**제공 데이터:**

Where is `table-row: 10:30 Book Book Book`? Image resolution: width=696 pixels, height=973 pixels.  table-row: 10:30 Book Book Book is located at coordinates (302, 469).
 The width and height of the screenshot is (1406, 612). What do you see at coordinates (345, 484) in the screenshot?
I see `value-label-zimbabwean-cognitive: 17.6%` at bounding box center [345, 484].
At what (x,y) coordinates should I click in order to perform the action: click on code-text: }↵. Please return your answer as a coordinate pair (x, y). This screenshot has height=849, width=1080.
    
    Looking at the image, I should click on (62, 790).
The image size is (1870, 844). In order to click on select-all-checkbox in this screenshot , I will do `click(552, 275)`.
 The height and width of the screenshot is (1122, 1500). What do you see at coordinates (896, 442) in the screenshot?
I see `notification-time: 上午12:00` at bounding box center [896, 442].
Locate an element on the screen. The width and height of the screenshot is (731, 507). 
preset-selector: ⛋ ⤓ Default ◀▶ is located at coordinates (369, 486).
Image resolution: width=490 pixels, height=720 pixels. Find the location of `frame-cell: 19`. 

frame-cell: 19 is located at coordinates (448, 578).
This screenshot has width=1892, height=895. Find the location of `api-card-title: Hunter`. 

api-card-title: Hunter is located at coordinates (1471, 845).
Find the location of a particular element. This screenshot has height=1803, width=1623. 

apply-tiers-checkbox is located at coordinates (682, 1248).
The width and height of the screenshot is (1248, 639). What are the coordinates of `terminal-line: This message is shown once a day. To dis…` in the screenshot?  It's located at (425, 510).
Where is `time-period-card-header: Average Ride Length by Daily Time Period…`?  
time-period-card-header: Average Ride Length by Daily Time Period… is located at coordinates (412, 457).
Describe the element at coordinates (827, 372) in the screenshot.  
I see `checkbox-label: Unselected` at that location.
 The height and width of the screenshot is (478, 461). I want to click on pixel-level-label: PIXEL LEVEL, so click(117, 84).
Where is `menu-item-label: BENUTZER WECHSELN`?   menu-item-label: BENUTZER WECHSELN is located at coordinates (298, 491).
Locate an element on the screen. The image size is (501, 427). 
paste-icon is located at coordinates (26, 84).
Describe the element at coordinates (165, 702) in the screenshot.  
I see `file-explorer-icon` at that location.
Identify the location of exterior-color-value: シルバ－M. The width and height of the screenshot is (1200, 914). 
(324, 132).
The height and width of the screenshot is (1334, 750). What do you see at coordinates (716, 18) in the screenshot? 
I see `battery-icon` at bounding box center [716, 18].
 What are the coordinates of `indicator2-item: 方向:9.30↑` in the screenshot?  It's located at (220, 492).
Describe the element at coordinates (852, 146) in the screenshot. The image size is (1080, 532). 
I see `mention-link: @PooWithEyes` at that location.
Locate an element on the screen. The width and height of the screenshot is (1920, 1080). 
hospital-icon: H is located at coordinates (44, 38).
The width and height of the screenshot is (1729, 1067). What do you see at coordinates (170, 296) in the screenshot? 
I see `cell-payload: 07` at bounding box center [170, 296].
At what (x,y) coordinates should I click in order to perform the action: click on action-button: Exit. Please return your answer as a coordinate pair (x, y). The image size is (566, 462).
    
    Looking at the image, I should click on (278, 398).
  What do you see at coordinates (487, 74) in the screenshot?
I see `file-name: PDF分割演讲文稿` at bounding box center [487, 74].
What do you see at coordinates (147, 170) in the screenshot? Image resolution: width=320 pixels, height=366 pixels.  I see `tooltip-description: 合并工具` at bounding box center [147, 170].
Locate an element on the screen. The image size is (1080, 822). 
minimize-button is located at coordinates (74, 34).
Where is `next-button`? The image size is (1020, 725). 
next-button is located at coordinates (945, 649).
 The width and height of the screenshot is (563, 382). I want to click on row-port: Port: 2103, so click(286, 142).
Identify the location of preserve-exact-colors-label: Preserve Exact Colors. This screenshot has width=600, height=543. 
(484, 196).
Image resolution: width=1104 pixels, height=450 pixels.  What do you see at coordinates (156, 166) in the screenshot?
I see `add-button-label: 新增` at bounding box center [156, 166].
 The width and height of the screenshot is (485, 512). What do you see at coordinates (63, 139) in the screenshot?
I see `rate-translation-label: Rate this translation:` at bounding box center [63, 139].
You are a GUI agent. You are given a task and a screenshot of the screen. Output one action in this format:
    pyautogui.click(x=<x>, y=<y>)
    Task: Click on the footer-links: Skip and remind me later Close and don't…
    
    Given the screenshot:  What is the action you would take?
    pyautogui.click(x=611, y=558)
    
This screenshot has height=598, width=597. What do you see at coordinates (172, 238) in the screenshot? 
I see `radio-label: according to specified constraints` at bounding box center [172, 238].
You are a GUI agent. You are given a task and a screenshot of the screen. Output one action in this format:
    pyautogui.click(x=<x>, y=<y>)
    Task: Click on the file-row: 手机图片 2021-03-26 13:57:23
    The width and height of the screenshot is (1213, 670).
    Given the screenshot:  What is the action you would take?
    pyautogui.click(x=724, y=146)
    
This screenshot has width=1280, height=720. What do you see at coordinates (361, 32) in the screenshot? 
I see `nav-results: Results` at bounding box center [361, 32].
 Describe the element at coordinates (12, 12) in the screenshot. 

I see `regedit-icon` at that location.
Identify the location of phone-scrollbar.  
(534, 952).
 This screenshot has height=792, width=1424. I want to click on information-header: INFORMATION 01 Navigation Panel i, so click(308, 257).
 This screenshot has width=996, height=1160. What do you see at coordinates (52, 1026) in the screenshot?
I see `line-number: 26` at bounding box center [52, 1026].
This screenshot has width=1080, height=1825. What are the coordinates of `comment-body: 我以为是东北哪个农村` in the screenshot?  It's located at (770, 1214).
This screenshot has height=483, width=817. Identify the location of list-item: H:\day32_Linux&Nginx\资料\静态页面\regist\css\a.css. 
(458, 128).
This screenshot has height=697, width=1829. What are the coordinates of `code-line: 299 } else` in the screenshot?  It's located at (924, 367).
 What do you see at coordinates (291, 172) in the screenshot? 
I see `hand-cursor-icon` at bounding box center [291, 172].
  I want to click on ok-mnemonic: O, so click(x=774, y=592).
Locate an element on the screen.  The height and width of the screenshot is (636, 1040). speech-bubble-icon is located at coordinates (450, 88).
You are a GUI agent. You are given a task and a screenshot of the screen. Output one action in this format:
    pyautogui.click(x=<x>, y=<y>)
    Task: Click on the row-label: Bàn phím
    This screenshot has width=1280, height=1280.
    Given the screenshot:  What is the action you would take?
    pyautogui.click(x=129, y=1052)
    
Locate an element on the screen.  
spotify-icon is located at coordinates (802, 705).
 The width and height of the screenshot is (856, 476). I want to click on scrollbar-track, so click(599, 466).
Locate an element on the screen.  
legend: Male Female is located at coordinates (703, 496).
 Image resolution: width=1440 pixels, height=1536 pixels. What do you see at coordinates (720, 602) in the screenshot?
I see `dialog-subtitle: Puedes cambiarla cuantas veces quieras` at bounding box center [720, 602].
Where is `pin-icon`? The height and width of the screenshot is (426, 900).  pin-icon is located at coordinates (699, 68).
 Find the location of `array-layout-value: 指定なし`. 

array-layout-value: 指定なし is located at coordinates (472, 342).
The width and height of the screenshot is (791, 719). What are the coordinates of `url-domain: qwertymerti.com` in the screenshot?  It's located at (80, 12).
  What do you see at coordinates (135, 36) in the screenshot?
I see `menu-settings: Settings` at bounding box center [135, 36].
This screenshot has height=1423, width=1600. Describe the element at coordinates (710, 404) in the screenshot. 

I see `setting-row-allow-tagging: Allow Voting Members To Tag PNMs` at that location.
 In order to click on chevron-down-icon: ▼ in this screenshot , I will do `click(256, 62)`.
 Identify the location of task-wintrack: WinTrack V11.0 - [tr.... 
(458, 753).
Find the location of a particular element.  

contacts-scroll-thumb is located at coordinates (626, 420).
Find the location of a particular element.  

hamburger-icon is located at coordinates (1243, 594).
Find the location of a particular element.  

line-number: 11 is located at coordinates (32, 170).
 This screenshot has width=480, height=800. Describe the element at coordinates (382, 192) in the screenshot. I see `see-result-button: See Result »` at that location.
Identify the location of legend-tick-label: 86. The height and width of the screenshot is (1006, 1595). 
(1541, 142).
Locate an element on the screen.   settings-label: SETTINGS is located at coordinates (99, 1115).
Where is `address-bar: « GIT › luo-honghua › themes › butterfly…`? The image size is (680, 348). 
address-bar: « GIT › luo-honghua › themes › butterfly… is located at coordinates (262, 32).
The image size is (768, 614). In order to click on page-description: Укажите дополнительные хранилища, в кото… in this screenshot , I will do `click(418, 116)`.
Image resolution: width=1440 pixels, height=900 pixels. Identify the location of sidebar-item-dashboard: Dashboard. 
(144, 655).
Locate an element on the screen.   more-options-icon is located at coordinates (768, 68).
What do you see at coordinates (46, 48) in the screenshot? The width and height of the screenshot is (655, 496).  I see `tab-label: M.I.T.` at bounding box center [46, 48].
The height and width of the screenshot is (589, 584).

**작업 지시:**
위 데이터의 첫 줄부터 "The width and height of the screenshot is (1248, 639)."가 들어 있는 줄까지를 한 줄이 문자열 하나가 되는 JSON 목록으로 바꾸세요. 빈 줄은 빼세요.

**답변란:**
[
  "Where is `table-row: 10:30 Book Book Book`? Image resolution: width=696 pixels, height=973 pixels.  table-row: 10:30 Book Book Book is located at coordinates (302, 469).",
  " The width and height of the screenshot is (1406, 612). What do you see at coordinates (345, 484) in the screenshot?",
  "I see `value-label-zimbabwean-cognitive: 17.6%` at bounding box center [345, 484].",
  "At what (x,y) coordinates should I click in order to perform the action: click on code-text: }↵. Please return your answer as a coordinate pair (x, y). This screenshot has height=849, width=1080.",
  "    Looking at the image, I should click on (62, 790).",
  "The image size is (1870, 844). In order to click on select-all-checkbox in this screenshot , I will do `click(552, 275)`.",
  " The height and width of the screenshot is (1122, 1500). What do you see at coordinates (896, 442) in the screenshot?",
  "I see `notification-time: 上午12:00` at bounding box center [896, 442].",
  "Locate an element on the screen. The width and height of the screenshot is (731, 507). ",
  "preset-selector: ⛋ ⤓ Default ◀▶ is located at coordinates (369, 486).",
  "Image resolution: width=490 pixels, height=720 pixels. Find the location of `frame-cell: 19`. ",
  "frame-cell: 19 is located at coordinates (448, 578).",
  "This screenshot has width=1892, height=895. Find the location of `api-card-title: Hunter`. ",
  "api-card-title: Hunter is located at coordinates (1471, 845).",
  "Find the location of a particular element. This screenshot has height=1803, width=1623. ",
  "apply-tiers-checkbox is located at coordinates (682, 1248).",
  "The width and height of the screenshot is (1248, 639). What are the coordinates of `terminal-line: This message is shown once a day. To dis…` in the screenshot?  It's located at (425, 510)."
]